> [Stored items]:
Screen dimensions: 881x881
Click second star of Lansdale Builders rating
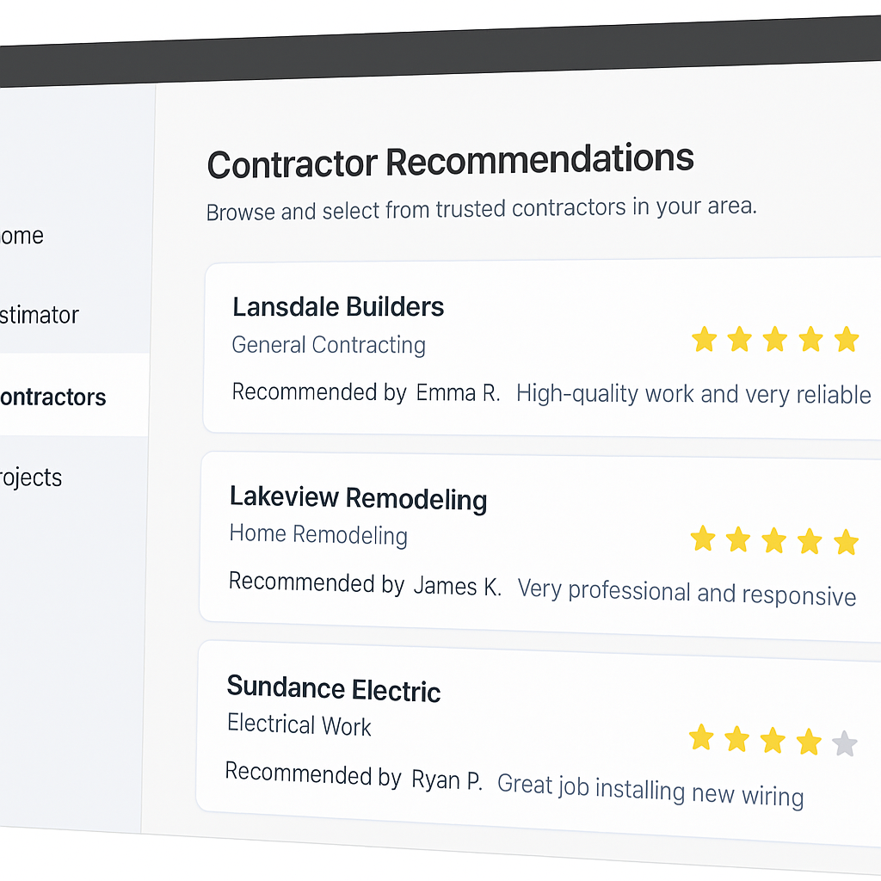click(740, 339)
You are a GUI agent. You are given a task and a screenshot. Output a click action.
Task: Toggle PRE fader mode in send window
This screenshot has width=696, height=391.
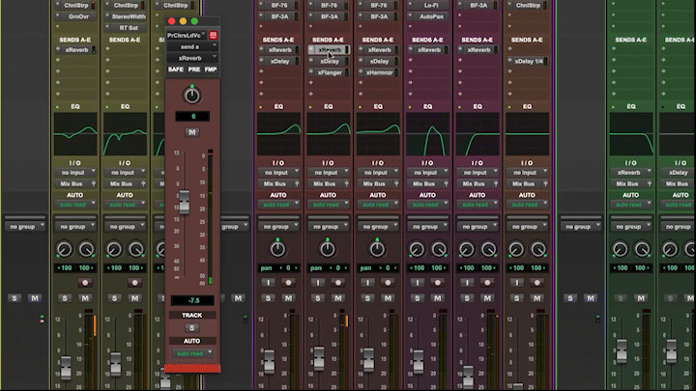[193, 70]
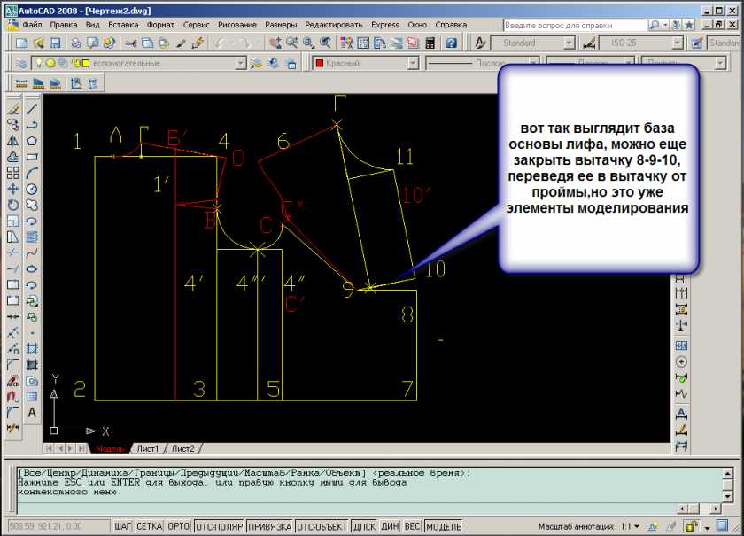Open the ISO-25 dimension style dropdown
The width and height of the screenshot is (744, 536).
click(677, 43)
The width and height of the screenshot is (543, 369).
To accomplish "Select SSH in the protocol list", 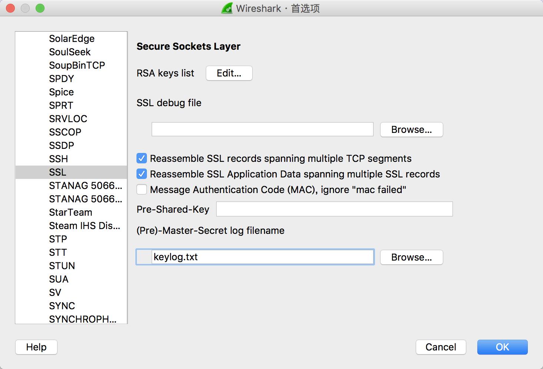I will click(x=59, y=159).
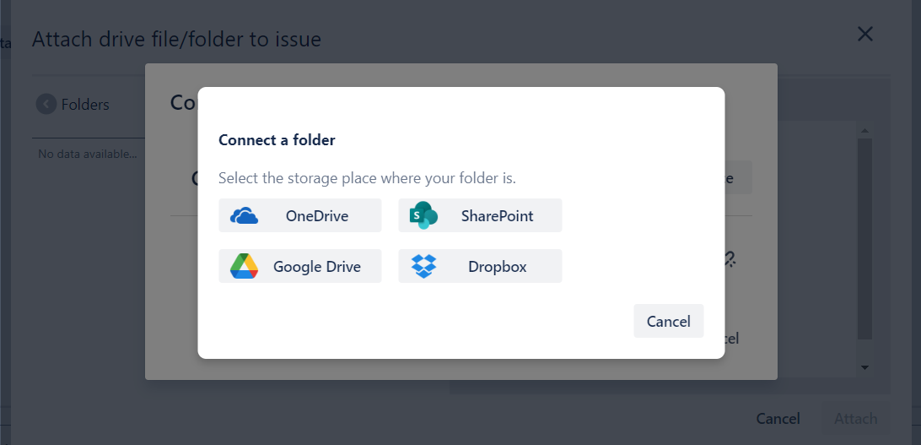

> [Exercise objective]: What is needed is an exact copy of each line from the top of the data above through the line containing "Task: Toggle PRE fader mode in send window", with no pictures.

> [Exercise solution]:
Screen dimensions: 881x881
Click second star of Lansdale Builders rating
click(740, 339)
You are a GUI agent. You are given a task and a screenshot. Output a click action.
Task: Toggle PRE fader mode in send window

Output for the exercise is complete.